Looking for that extra boost in your Symfony projects?
Symfony framework is ideal for building complex applications. The framework provides various tools and features specifically designed for building scalable and high-performance PHP web applications. However, there's always room for improvement. By optimizing both your servers and applications, you can achieve even better performance.
Let's discover some actionable steps you can take to supercharge your Symfony projects.
Install APCu Polyfill if your server uses APC
Users who rely on the legacy APC PHP extension, as opposed to OPcache, should prioritize the installation of the APCu Polyfill component. By doing so, they ensure compatibility with APCu PHP functions and gain access to useful Symfony features like the APCu Cache adapter.
Restrict the number of locales enabled
Limiting the number of locales can lead to performance improvements. Enable only the necessary locales to reduce overhead.
Dump the service container into a single file
By default, Symfony compiles the service container into multiple files. However, a specific parameter can compile the entire container into one file, boosting performance, especially with "class preloading" in PHP 7.4 and newer.
Use the OPcache byte code cache
OPcache is a powerful tool that stores compiled PHP files, eliminating the need to recompile them for every request. While there are several byte code caches available, OPcache is built into PHP 5.5 and later. For older PHP versions, APC is a popular choice.
Configure OPcache for maximum performance
The default OPcache configuration might not be optimal for Symfony applications. Adjusting settings, such as not checking PHP file timestamps in production (since they shouldn't change unless a new version is deployed), can lead to significant performance gains. After each deployment, it's crucial to clear and regenerate the OPcache cache to reflect any updates in the application.
Optimize composer autoloader
In development, the class loader is optimized to detect new and changed classes. However, in production, PHP files should remain static unless a new version is deployed. You can optimize Composer's autoloader to scan the entire application once, building an optimized "class map". This map, stored in 'vendor/composer/autoload_classmap.php', provides a comprehensive array of class locations, streamlining class loading.
Profiling is an essential step in understanding the performance bottlenecks of your application. By analyzing the execution of your application, you can pinpoint areas that need optimization. Symfony offers various tools to assist in this endeavor.
Profiling with Blackfire
Blackfire stands out as a premier tool for profiling and optimizing Symfony applications across development, test, and production stages. While it's a commercial service, Blackfire offers a comprehensive demo that allows developers to experience its full range of features.

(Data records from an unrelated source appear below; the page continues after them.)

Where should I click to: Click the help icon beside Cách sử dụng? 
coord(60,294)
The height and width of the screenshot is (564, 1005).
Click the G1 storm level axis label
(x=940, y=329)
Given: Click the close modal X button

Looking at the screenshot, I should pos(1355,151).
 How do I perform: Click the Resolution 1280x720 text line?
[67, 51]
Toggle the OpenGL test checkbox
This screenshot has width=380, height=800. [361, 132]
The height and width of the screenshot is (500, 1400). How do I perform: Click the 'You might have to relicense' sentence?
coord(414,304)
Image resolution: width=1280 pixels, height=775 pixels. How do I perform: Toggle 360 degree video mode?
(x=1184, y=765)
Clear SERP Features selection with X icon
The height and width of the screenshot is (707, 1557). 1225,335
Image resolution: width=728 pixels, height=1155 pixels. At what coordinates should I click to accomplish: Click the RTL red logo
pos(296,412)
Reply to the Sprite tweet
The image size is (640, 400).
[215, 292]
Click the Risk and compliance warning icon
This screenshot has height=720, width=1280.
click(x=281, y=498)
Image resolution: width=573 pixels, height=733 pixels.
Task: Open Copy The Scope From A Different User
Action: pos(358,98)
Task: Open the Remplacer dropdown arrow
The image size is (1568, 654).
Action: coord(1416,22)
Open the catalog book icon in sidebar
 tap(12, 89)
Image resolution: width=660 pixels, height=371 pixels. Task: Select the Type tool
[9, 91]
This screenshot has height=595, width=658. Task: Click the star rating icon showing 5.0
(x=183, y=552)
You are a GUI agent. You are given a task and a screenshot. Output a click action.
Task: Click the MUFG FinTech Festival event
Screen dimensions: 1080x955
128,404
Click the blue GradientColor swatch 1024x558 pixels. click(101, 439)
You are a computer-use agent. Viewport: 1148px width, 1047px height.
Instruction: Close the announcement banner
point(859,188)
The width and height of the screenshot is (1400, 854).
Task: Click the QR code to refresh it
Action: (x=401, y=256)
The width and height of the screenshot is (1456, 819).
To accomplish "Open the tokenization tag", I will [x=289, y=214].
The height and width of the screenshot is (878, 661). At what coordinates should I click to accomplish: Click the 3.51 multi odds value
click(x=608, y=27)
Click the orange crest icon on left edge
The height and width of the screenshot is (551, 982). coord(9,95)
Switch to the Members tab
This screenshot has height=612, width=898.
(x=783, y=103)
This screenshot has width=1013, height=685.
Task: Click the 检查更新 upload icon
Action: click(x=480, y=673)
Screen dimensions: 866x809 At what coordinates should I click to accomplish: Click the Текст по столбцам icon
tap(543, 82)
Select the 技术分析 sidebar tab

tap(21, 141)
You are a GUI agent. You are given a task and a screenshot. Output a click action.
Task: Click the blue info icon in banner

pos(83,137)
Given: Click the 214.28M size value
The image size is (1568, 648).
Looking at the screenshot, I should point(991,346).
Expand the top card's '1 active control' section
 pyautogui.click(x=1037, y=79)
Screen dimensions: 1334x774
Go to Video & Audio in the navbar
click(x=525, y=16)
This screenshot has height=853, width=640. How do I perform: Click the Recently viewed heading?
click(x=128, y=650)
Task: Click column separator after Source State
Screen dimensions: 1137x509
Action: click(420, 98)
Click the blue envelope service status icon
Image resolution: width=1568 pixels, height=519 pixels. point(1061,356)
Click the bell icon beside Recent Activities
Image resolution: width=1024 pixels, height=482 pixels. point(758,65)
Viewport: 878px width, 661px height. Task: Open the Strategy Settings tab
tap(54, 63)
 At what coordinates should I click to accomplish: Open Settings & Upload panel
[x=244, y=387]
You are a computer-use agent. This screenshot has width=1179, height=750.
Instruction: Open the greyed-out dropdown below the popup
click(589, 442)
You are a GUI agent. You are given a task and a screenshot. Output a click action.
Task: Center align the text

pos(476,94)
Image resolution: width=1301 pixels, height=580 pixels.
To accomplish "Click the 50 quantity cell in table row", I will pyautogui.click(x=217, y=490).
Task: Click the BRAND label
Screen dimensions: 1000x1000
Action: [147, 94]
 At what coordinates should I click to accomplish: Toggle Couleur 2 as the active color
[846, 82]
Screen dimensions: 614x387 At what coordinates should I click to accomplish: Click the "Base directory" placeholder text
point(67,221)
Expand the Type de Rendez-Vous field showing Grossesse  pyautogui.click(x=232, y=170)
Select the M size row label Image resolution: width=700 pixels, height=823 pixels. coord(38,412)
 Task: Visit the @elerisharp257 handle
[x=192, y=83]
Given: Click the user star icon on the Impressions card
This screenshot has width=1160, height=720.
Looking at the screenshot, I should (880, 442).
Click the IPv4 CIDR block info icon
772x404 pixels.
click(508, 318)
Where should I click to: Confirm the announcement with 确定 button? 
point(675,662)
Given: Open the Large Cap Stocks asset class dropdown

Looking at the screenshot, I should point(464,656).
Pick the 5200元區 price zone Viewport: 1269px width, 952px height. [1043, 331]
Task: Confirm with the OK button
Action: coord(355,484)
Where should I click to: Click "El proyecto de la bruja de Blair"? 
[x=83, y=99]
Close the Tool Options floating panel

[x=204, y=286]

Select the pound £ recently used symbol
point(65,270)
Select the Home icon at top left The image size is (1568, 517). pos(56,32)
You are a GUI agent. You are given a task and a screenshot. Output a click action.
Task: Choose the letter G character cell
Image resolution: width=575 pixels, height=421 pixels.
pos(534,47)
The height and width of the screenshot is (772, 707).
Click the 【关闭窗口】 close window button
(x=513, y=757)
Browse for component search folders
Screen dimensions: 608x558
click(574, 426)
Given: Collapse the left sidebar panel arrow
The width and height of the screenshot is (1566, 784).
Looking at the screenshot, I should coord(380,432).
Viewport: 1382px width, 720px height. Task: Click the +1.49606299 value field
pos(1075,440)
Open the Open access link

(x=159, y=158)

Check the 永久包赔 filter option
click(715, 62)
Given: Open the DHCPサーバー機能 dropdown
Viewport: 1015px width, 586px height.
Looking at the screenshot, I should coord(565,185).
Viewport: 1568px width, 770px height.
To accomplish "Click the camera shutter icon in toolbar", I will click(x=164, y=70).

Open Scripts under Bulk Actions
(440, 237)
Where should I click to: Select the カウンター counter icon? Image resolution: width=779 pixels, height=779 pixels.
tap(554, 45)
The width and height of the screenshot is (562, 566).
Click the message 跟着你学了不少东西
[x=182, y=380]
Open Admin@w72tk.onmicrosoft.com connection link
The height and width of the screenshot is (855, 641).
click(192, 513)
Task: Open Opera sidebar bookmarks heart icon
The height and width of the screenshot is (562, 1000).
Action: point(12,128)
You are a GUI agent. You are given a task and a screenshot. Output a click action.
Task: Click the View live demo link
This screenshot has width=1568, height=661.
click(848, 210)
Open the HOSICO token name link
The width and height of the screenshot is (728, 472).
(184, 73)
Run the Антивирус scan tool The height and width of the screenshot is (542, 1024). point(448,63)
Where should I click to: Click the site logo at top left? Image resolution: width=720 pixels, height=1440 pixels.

Profiling with Symfony Stopwatch
The Stopwatch component allows for more granular profiling. When using autowiring, simply type-hint any controller or service argument with the Stopwatch class, and Symfony will inject the 'debug.stopwatch' service. When invoked during a request, this service will display a new event called 'export-data' in the Symfony profiler. The 'start()', 'stop()', and 'getEvent()' methods of this service provide detailed information about the current event, even while it's still in progress.
Beyond the basics, there are advanced techniques and configurations that can further enhance the performance of your Symfony application. Let's explore some of these.
Configure the PHP realpath cache
PHP caches the result when a relative path is transformed into its real and absolute path to boost performance. For applications that open numerous PHP files, like Symfony projects, it's recommended to adjust certain values for optimal results. However, it's essential to note that PHP disables the realpath cache when the 'open_basedir' config option is enabled.
Disable dumping the container as XML in debug mode
In debug mode, Symfony generates an XML file containing all service container information, such as services and arguments. This XML file aids various debugging commands like 'debug:container' and 'debug:autowiring'. However, the file size and generation time increase as the container grows. If the benefits of this XML file don't justify the performance decrease, you can disable its generation.
Leverage class preloading with OPcache
Starting from PHP 7.4, OPcache can compile and load classes during startup, making them available for all requests until the server restarts. This significantly boosts performance. During container compilation, Symfony generates a file listing classes to preload. Instead of using this file directly, utilize the 'config/preload.php' file created when using Symfony Flex in your project. If this file is missing, you can update the Symfony Flex recipe with the command: 'composer recipes:update symfony/framework-bundle'.
Optimizing database queries
While Symfony itself is a robust framework, the performance of your application can also be influenced by how you handle database operations. Ensure your database queries are optimized, utilize caching where appropriate, and consider using a database profiler to identify slow or inefficient queries.
Performance optimization is an ongoing process. As technologies evolve and applications grow, new challenges and opportunities arise. By staying informed and proactive, you can ensure that your Symfony application remains fast, efficient, and ready to handle the demands of the modern web.